YOUR TASK:
Quote the Iron Fist commentary below in full, word for word.

What’s A Geek welcomes guest contributors who are game to discuss geek topics. Our writer this week goes into his initial impressions of Netflix’s newest contribution to the Marvel Universe – “Iron Fist”.

This article is part two of a series. Read part one here.

Warning: This mentions spoilers for the first half of the series. If you haven’t seen it, you might want to skip this part.


In my last post, I put forward three points that I felt would address the issues in Netflix’s Iron Fist:

1. No badly executed, semi-amnesiac angle, please. Scott Buck’s preference for a slow-reveal mystery angle has only served emphasize Netflix’s awful pacing issue.

2. Embrace the comic mythos completely. Adapt it in a manner which is friendly to both old readers and new viewers alike. There is enough source material (over 40 year’s worth, in fact) to refer to. Crafting Danny’s introduction to the shared universe shouldn’t have been that hard. And finally;

3. Actually keep the core of the stories and character intact (Read: Don’t Do A Bendis.) Respect decades of hard work from other writers. I don’t see either of that in the first 7 episodes.

DATA EXCERPT:
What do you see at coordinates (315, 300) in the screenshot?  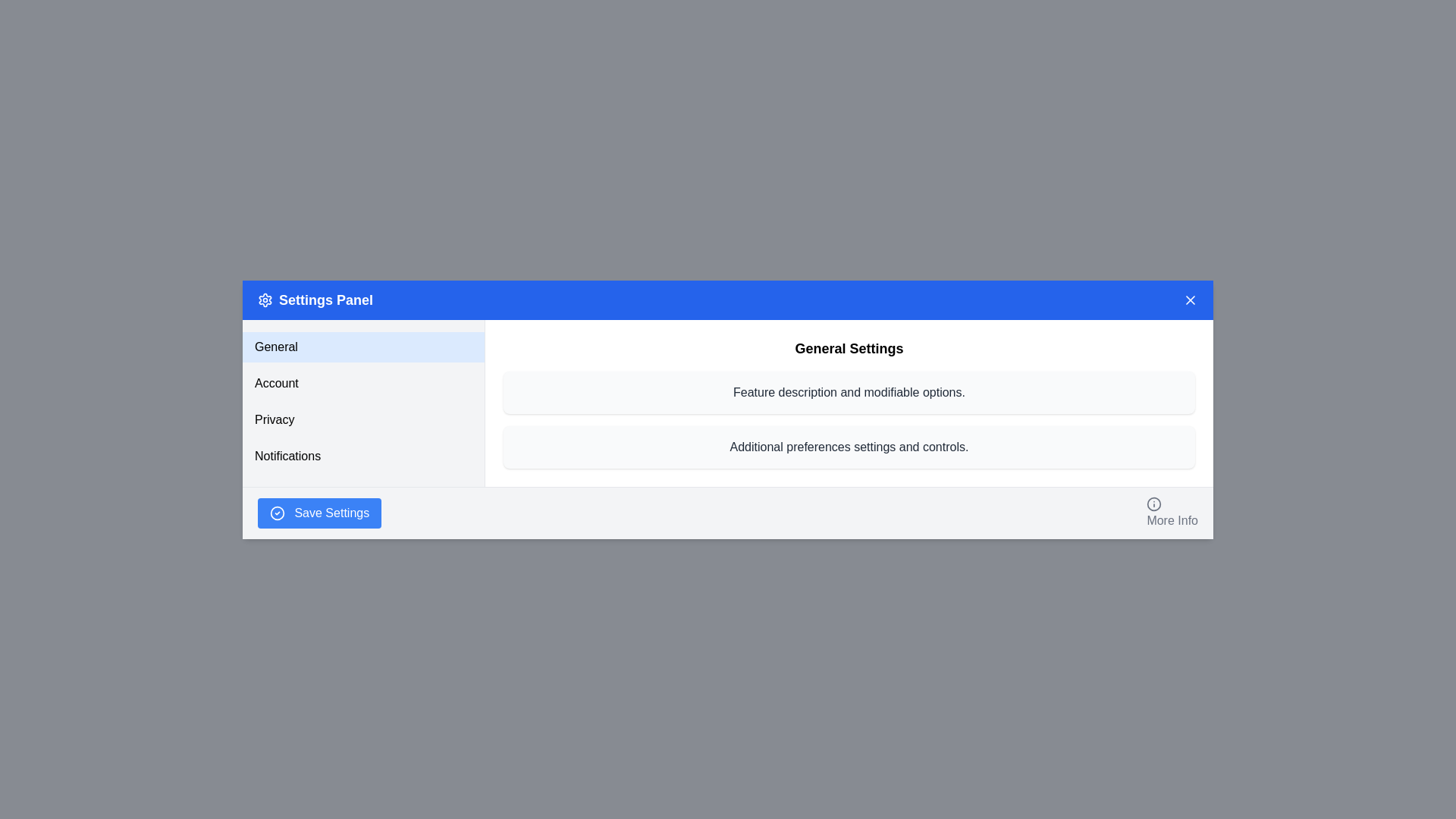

OUTPUT BELOW:
What’s A Geek welcomes guest contributors who are game to discuss geek topics. Our writer this week goes into his initial impressions of Netflix’s newest contribution to the Marvel Universe – “Iron Fist”.

This article is part two of a series. Read part one here.

Warning: This mentions spoilers for the first half of the series. If you haven’t seen it, you might want to skip this part.


In my last post, I put forward three points that I felt would address the issues in Netflix’s Iron Fist:

1. No badly executed, semi-amnesiac angle, please. Scott Buck’s preference for a slow-reveal mystery angle has only served emphasize Netflix’s awful pacing issue.

2. Embrace the comic mythos completely. Adapt it in a manner which is friendly to both old readers and new viewers alike. There is enough source material (over 40 year’s worth, in fact) to refer to. Crafting Danny’s introduction to the shared universe shouldn’t have been that hard. And finally;

3. Actually keep the core of the stories and character intact (Read: Don’t Do A Bendis.) Respect decades of hard work from other writers. I don’t see either of that in the first 7 episodes.